Natural evolution

Junctional naevus: flat, well-demarcated tan-brown macule; nests of melanocytes confined to the dermo-epidermal junction. Predominantly children and adolescents.
Compound naevus: slightly elevated; combined junctional and dermal melanocyte populations. Young adults.
Intradermal naevus: dome-shaped, often skin-coloured or lightly pigmented; melanocytes entirely within the dermis. Older adults.
Maturation: surface flatness → elevation; pigment loss; hair (terminal); fibrosis. Typical lifecycle 30-40 years.
Total naevus count: peaks 20-30 years; declines from 40 onwards.

Genetics and biology

~80% of common naevi harbour somatic BRAF V600E mutation.
A minority are NRAS-mutant — NRAS is the characteristic driver of congenital naevi.
Single mutation followed by senescence / growth arrest underlies the small size and stability of naevi (unlike melanoma which acquires additional driver mutations).
Heritable factors: total naevus count is heritable; MC1R variants increase number and atypia.

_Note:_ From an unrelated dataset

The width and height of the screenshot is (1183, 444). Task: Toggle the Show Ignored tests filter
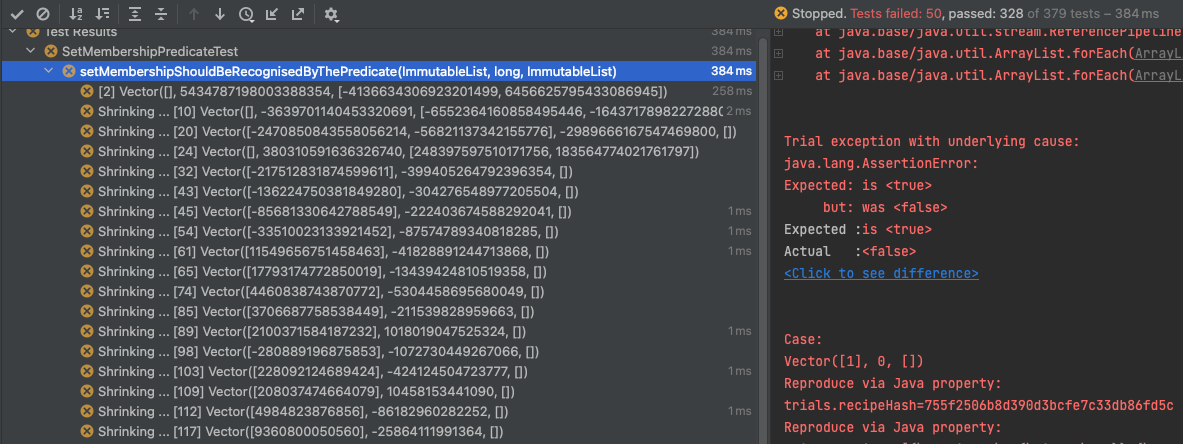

Symmetric in shape, colour, and structure.
Well-demarcated border.
Single dominant colour (light to medium brown typically).
<6 mm diameter usually; can be larger in adolescents.
Stable over time after age 30; concerning if new or changing in adults >40.
Dermoscopy: globular, reticular, homogeneous patterns; symmetric; benign network with regular meshes; centrally hyperpigmented globules.
Hair within naevus does not indicate atypia.

Total naevus count is the strongest single risk factor for melanoma:
- >100 common naevi: relative risk ~7-fold.
- ≥5 atypical / dysplastic naevi: relative risk ~6-fold.
The risk attributable to naevus count is not eliminated by reducing the naevi themselves — surveillance is the appropriate strategy.
UK 2-week-wait NICE NG12 weighted 7-point checklist for melanoma considers changes in pre-existing naevi.
Total body photography / dermoscopy with sequential imaging is NICE NG14-supported for high naevus-count / dysplastic naevus syndrome.

Asymmetry, Border irregularity, Colour variation, Diameter >6 mm, Evolution (ABCDE).
Glasgow 7-point checklist:
- Major (2 points each): change in size, change in shape, change in colour.
- Minor (1 point each): diameter ≥7 mm, inflammation, oozing / crusting / bleeding, change in sensation.
- Score ≥3 → refer.
New naevus appearing in adults >40 years.
"Ugly duckling" — a naevus that looks distinctly different from the patient's other naevi.
Asymmetric dermoscopic features: atypical pigment network, blue-white veil, regression structures, atypical pseudopods / streaks / dots.

Stable, benign-appearing naevi: reassurance + skin self-examination education.
Suspicious naevi: full excisional biopsy with 1-2 mm margin (NICE NG14).
Cosmetic removal: shave excision for elevated intradermal naevi (counsel about pigment / hair regrowth).
Avoid laser / cryotherapy / curettage on pigmented lesions — destroys diagnostic histology.
Surveillance for high-risk patients:
- Naevus count >100, atypical naevus syndrome, familial melanoma, prior melanoma.
- Annual total-body photography ± sequential dermoscopy.
- UV photoprotection counselling.
Counsel: lifelong surveillance; new naevus appearance in adults warrants assessment; ABCDE rule.